宇宙の体系を探る天文学発展の背景に占星術がある

 宿曜道(すくようどう)とは、平安時代、空海とその後に大陸に渡った学僧より日本へもたらされた密教の占星術。

 空海は遣唐使として中国に渡り、多く仏典を携えて帰国した。そのリストである『御請来目録』に記載されている経典の約8割が『不空三蔵和尚譚』である。

 その著者は密教を唐の国教にまで昇華させた中国密教の開祖、不空。

 不空は祈祷によって暴風雨を鎮静したり、雨乞いを成功させたりといった霊力があったと、唐の高僧の伝記を集めた『宋高僧伝』に伝わる。不空は空海の師、恵果阿闍梨の師匠である。

『御請来目録』の中に上下二巻からなる『文殊師利菩薩及諸仙所説吉凶時日善悪宿曜経二巻 四十紙』がある。
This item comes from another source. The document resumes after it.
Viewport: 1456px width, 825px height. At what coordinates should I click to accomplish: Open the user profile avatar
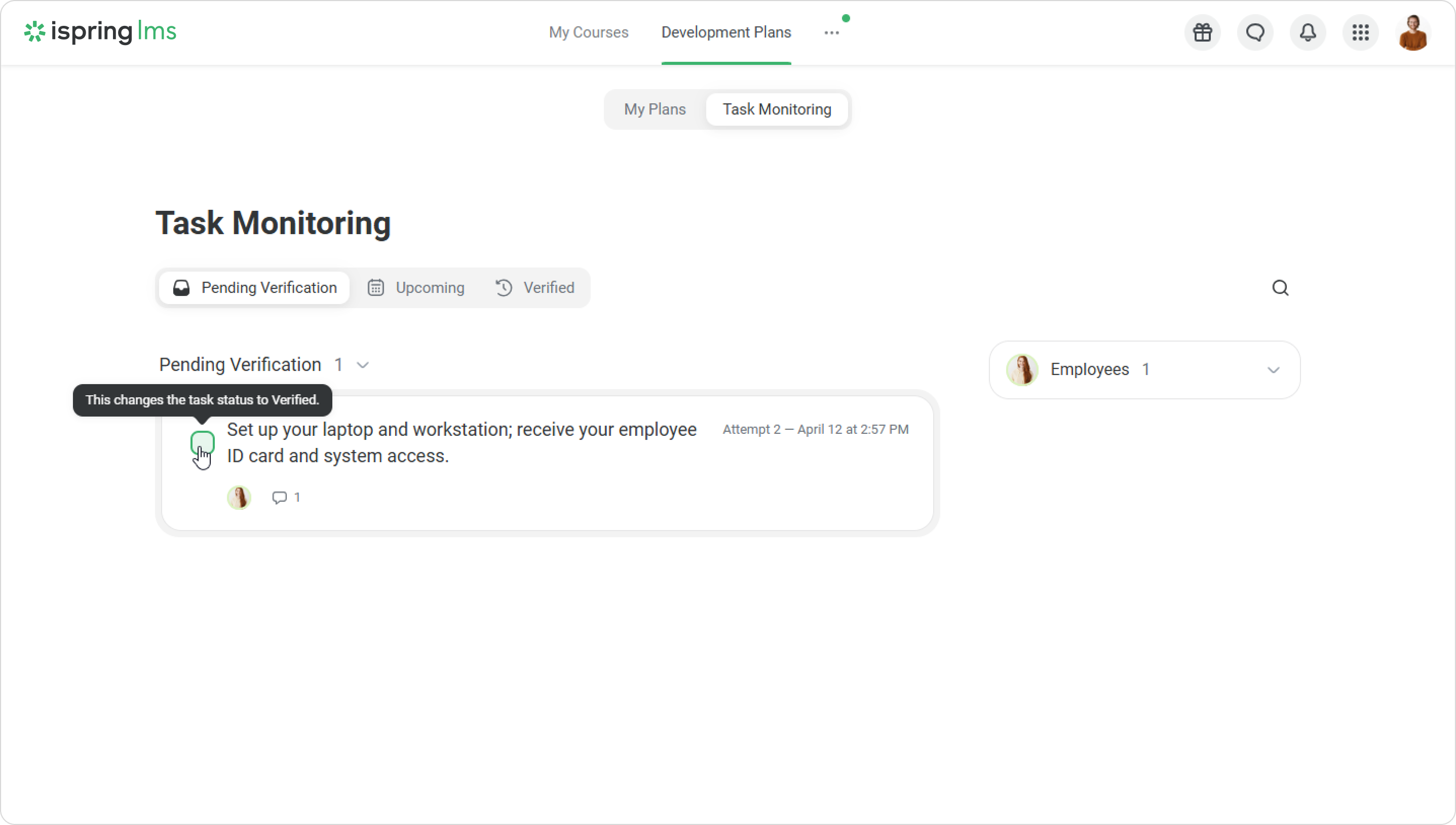(x=1412, y=33)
この経典は、最後だけをとり『宿曜経』と一般に呼ばれている。

 この『宿曜経』をもとに、天体の動きや曜日の巡りによって日や方角などの吉凶を読み解く方法が説かれ、宿曜道という占いの一派が形成された。

 平安時代、占いは預言、予知であり科学の一分野で宿曜道の宿曜師と陰陽道の陰陽師がその勢力を二分するほど盛んに行われた。

『宿曜経』の序文には、不空によってこの占いは中国にもたらされ、司馬史揺が編纂、これに楊景風が修正し註を加えて成立したとある。

運気を操作し未来を好転させる『宿曜経』

 空海が『宿曜経』を日本に持ち帰ったのは、この法が国家護持をもたらすと考えたことによる。

『宿曜経』は、お釈迦様の教えである仏説ではなく文殊師利菩薩と諸々の仙人が日々の吉凶と宿曜の善し悪しを説いたとしている。

 つまり、その内容は仏教の教理とは全く関係がない。